Hey HN! Vlad here with Sergey, Ildar, and Kirill. We are building Jitsu, an open-source Segment alternative (
https://github.com/jitsucom/jitsu,
https://jitsu.com/). We help companies collect events from their apps, websites, and APIs and send them to databases.
I've been doing data engineering for more than ten years (half of that time, I didn't know that it's called "data engineering”). Before Jitsu, I was a co-founder and CTO of GetIntent, an ad-tech startup. Although it was ad-tech (I'm sorry for that!), we also built a quite fascinating technology platform. We processed up to 1 million events per second at peak, and all those events needed to be stored somewhere.
We churned through a few data warehouse platforms along the way. In 2013, we started with Hadoop's HDFS and a bunch of map-reduce jobs on top of it. Then, when we decided to allow our customers to run ad-hoc reports, we switched to BigQuery. BigQuery was great, but expensive—especially with some customers obsessively clicking the refresh button. Finally, in 2017 we migrated to self-hosted ClickHouse which in my opinion is still the best analytics database in the world.
All that time, we spent a fair amount of effort to get data to the database. When you're dealing with millions of events per minute, running an INSERT statement per event won't work. What if the DB is down for maintenance? How can you be sure that all 50+ edge nodes are aware of recent DB schema changes? Also, did you know streaming data to BigQuery is costly while batching data is free?
We tried different approaches: first, we would write local log files, sync them to HDFS, and load data to BQ (or ClickHouse) with map-reduce jobs. To improve data freshness, we ditched HDFS and started to send data in batches to the DB directly from edge servers. We experimented with Kafka, but it felt too complex for that task at the time.
I always dreamed about a straightforward service, to which I'd throw JSON objects, and it would take care of the rest: queueing, retrying, updating database schema, etc.
Then I discovered Segment. I liked it at first. It seemed very developer-friendly with a nice API and excellent documentation. But the pricing model and data delays (the event gets to DB in 12 hours after it has been sent to Segment) killed the whole idea. And it was not open-sourced. In my opinion, being open-source and self-hostable is a must for such a fundamental part of the architecture as data collection.
I left GetIntent and got accepted to YC with a different idea for the Summer 2020 batch. The idea was to build a churn prevention and BI tool for online retailers. It didn't take off, but in the process we made a component to collect customer's app events and put it to DB. We tried to hack a solution on top of the ELK stack, but I was frustrated with ElasticSearch’s lack of SQL support.
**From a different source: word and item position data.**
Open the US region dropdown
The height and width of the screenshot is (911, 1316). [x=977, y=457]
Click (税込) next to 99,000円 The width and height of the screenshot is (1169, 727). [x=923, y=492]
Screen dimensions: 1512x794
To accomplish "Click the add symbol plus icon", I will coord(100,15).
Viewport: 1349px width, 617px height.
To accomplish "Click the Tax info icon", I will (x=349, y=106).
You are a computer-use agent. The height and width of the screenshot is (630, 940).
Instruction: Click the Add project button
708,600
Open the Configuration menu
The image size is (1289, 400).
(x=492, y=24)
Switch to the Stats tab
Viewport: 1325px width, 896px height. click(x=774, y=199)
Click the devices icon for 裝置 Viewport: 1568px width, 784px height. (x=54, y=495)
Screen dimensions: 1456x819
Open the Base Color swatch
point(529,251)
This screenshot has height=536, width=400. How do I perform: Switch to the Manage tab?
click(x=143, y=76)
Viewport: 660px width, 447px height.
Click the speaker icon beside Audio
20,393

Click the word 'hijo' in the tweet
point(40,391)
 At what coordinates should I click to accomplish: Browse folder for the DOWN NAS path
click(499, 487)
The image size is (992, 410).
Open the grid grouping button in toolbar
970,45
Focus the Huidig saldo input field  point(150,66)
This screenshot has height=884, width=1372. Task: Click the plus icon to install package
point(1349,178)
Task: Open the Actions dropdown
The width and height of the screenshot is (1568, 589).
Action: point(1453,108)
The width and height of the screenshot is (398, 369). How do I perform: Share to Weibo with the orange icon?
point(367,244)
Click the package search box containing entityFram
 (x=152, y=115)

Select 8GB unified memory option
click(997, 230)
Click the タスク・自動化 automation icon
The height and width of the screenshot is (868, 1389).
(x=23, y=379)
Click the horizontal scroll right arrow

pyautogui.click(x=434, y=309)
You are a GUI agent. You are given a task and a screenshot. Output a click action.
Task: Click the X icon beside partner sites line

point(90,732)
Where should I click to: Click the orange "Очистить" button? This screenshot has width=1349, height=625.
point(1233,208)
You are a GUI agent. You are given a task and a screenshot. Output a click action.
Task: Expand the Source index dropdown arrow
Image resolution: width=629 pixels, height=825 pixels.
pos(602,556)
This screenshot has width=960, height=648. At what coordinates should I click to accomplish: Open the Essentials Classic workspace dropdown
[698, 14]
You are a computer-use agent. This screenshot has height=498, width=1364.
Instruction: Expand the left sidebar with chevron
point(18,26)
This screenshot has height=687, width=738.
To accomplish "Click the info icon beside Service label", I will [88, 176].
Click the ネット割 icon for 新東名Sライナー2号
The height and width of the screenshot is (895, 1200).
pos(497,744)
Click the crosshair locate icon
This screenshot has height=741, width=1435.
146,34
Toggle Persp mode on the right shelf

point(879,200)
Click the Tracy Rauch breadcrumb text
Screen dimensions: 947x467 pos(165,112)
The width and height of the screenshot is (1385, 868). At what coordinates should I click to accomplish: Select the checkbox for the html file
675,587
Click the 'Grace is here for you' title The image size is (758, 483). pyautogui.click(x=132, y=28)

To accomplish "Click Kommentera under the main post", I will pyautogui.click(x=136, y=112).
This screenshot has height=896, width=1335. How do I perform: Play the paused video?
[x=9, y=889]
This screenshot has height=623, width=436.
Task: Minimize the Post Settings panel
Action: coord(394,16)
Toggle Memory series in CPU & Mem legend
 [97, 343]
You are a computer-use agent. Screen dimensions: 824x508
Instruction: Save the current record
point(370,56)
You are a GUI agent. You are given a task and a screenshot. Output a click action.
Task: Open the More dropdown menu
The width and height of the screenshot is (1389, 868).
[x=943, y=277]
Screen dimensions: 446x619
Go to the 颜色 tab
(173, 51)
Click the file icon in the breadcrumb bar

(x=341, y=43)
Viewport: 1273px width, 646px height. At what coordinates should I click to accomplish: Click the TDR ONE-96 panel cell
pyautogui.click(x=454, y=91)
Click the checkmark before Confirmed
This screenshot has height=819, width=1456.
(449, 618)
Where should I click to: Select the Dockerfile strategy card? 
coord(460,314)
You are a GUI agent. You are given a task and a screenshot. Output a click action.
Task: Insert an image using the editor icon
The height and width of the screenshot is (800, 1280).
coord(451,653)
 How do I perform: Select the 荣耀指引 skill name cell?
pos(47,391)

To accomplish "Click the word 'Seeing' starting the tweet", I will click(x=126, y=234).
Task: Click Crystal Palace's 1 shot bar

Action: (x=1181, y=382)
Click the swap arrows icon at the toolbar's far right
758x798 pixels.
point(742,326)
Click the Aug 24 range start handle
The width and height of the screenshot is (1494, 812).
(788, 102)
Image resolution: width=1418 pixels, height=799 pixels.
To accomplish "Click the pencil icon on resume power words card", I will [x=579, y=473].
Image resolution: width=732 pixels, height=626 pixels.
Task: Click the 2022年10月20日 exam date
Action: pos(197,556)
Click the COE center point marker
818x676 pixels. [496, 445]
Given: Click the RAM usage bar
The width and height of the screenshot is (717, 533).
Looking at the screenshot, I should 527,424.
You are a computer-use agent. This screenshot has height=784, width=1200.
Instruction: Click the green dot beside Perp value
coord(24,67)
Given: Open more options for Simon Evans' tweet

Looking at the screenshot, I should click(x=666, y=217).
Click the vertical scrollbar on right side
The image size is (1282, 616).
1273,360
Here I was back to square one: there's no good open-source event collection service yet, and we needed to build one, once again.
So we decided to focus solely on that problem. We ditched all the previous code, which was in Java, rewrote the data collection server in Go and hacked together what we called EventNative [1]. It was received very well, and we started to get users.
Over the last 11 months, we've been busy building the UI, adding Connectors (to pull data from external APIs), polishing data warehouse support, adding javascript support to transform incoming data, and implementing dozens of other features.
Now we're launching Jitsu, an open-source Segment alternative. With Jitsu, we make it easy to collect data and send it to databases (we support all major players: ClickHouse, Redshift, Snowflake, BigQuery and Postgres). We’re deployed in production, including into a large gaming publisher, eSignature service, and many other great companies. We're going for an open-core model. So far we don't have paid features, but soon we'll have some, presumably around things like authorization and data masking. Also we run Jitsu.Cloud[2] which you can buy if you don’t want to self-host
Give it a spin: https://github.com/jitsucom/jitsu.
Thank you for reading this story - I hope it was interesting. I would love to read your feedback on Jitsu and answer questions!
[1] https://news.ycombinator.com/item?id=24120325
[2] https://cloud.jitsu.com
Thoughts:
1. You've got most major ads sources that I care about, but it seems that there is a higher bar to implementation. Segment lets me just plug in Google & FB ads and dump the entire shebang right into my data warehouse. A lot of marketing teams are going to have less time/resources to deal with implementation so smoothing this out is key.
2. Functions are an underrated and highly powerful feature of Segment. The ability to operate on data in transit, create custom connectors that "just run" (akin to CF Workers) and the like is a big selling point for more technically advanced marketing teams. It doesn't seem present here and that would hold a customer such as myself back on bigger scope projects.
3. I'd love to see a "compare us to your segment usage" where I select my data sources and destinations to see what you cover vs. Segment in a specific use case (and possibly pricing advantages on a self-hosted vs. non). This would make it much easier to sell through procurement and devops for new customers that are switching.
4. There are going to be a lot of people like me that are soon to start fresh in terms of marketing stack, so going after people before they select Segment might also be a play.
Looking forward to seeing where you all take this. Good luck!